Il rancore è un po’ come il vino: se tenuto nel posto più buio e profondo di noi può durare per molti, molti anni. Alcuni lo tengono lì, come una bottiglia pregiata da stappare al momento opportuno: quello della caduta del “nemico”, di colui che ci ha fatto un torto, vero o immaginario che sia, salvo poi rendersi conto che in realtà sa di aceto.
“Chi troppo si risente, spesso si ripente.”
— Detto popolare
Bere veleno tentando di nuocere all’altro
Il rancore è un misto di rabbia e frustrazione, che emerge quando sentiamo di essere state vittime di ingiustizia o di umiliazione. È qualcosa che si tende a nascondere ma che emerge involontariamente attraverso il sarcasmo, le “battutine” o una palese tendenza a far finta di nulla. Anche il rancore fa parte dei sentimenti velenosi: quelli che ci teniamo dentro sperando di ferire gli altri senza accorgersi che i primi a star male, siamo noi.

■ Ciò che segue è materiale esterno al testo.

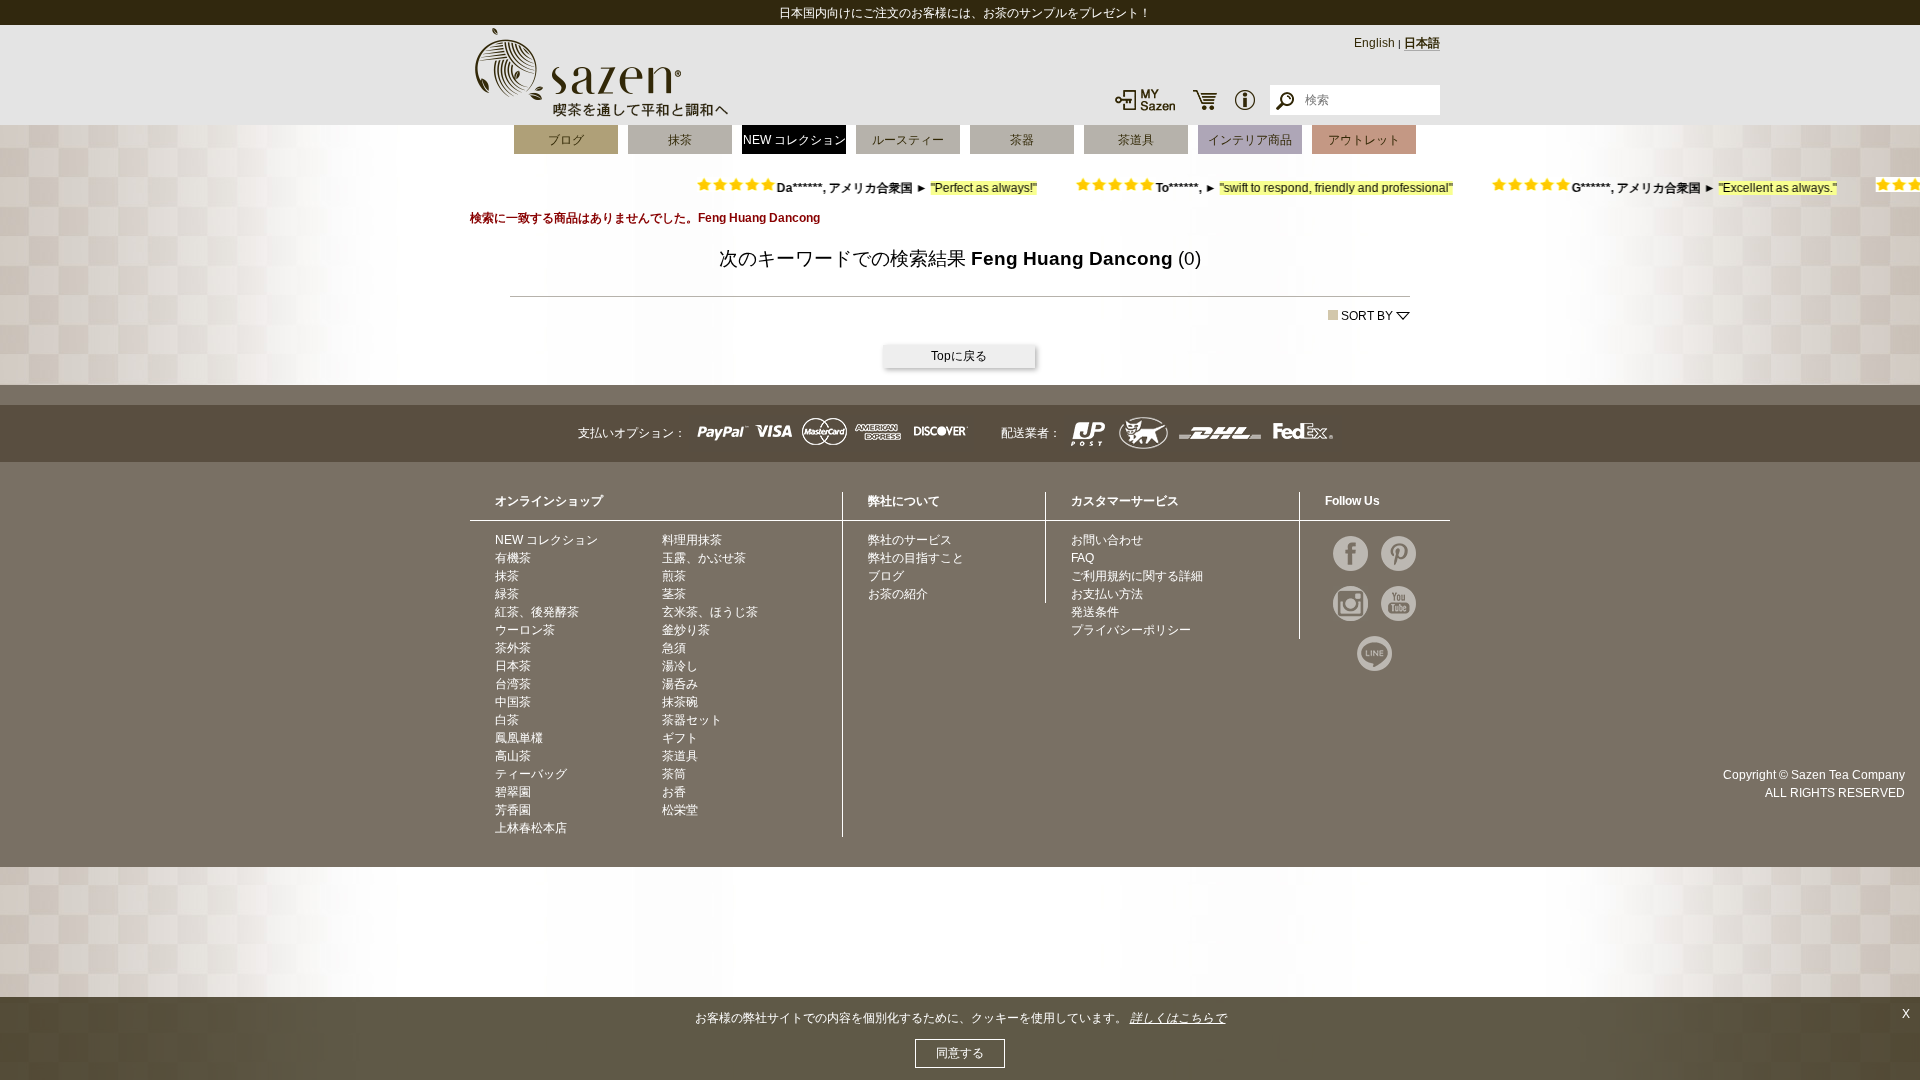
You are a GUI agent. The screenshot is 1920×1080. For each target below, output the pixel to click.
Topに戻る (959, 356)
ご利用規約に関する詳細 (1137, 576)
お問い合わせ (1107, 540)
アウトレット (1364, 140)
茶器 (1022, 140)
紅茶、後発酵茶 (537, 612)
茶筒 (674, 774)
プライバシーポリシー (1131, 630)
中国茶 (513, 702)
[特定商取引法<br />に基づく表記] (1245, 100)
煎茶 (674, 576)
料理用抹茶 (692, 540)
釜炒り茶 (686, 630)
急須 (674, 648)
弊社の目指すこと (916, 558)
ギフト (680, 738)
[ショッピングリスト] (1205, 100)
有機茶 (513, 558)
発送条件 (1095, 612)
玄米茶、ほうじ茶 (710, 612)
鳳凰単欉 (519, 738)
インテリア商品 (1250, 140)
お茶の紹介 (898, 594)
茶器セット (692, 720)
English (1374, 43)
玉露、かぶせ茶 (704, 558)
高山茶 (513, 756)
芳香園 (513, 810)
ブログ (566, 140)
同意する (960, 1053)
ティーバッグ (531, 774)
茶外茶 (513, 648)
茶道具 (1136, 140)
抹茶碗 (680, 702)
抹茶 (680, 140)
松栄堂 (680, 810)
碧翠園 (513, 792)
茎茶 (674, 594)
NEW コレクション (794, 140)
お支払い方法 (1107, 594)
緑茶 (507, 594)
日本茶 (513, 666)
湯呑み (680, 684)
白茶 (507, 720)
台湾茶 (513, 684)
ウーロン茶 (525, 630)
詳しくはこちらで (1178, 1018)
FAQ (1082, 558)
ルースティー (908, 140)
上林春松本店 (531, 828)
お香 (674, 792)
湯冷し (680, 666)
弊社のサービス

“Trattenere la rabbia e il rancore è come tenere in mano un carbone ardente con l’intento di gettarlo a qualcun altro: sei tu quello che viene bruciato.”
— Buddha
Quando scoppia la pentola a pressione
Il rancore è una rabbia con un’eccellente memoria che rischia di riversarsi come un torrente di lava che brucerà tutto sul suo passaggio appena l’occasione si presenterà. Il migliore esempio è la classica litigata di coppia in cui, dopo un evento tutto sommato anodino – la goccia che fa traboccare il vaso – si sussegue una lista interminabile di torti subiti: dal più recente al più vecchio, passando dai calzini sotto il letto al pranzo di famiglia del Natale 1997 in cui la zia aveva fatto un’osservazione ben poco carina senza che il partner intervenisse.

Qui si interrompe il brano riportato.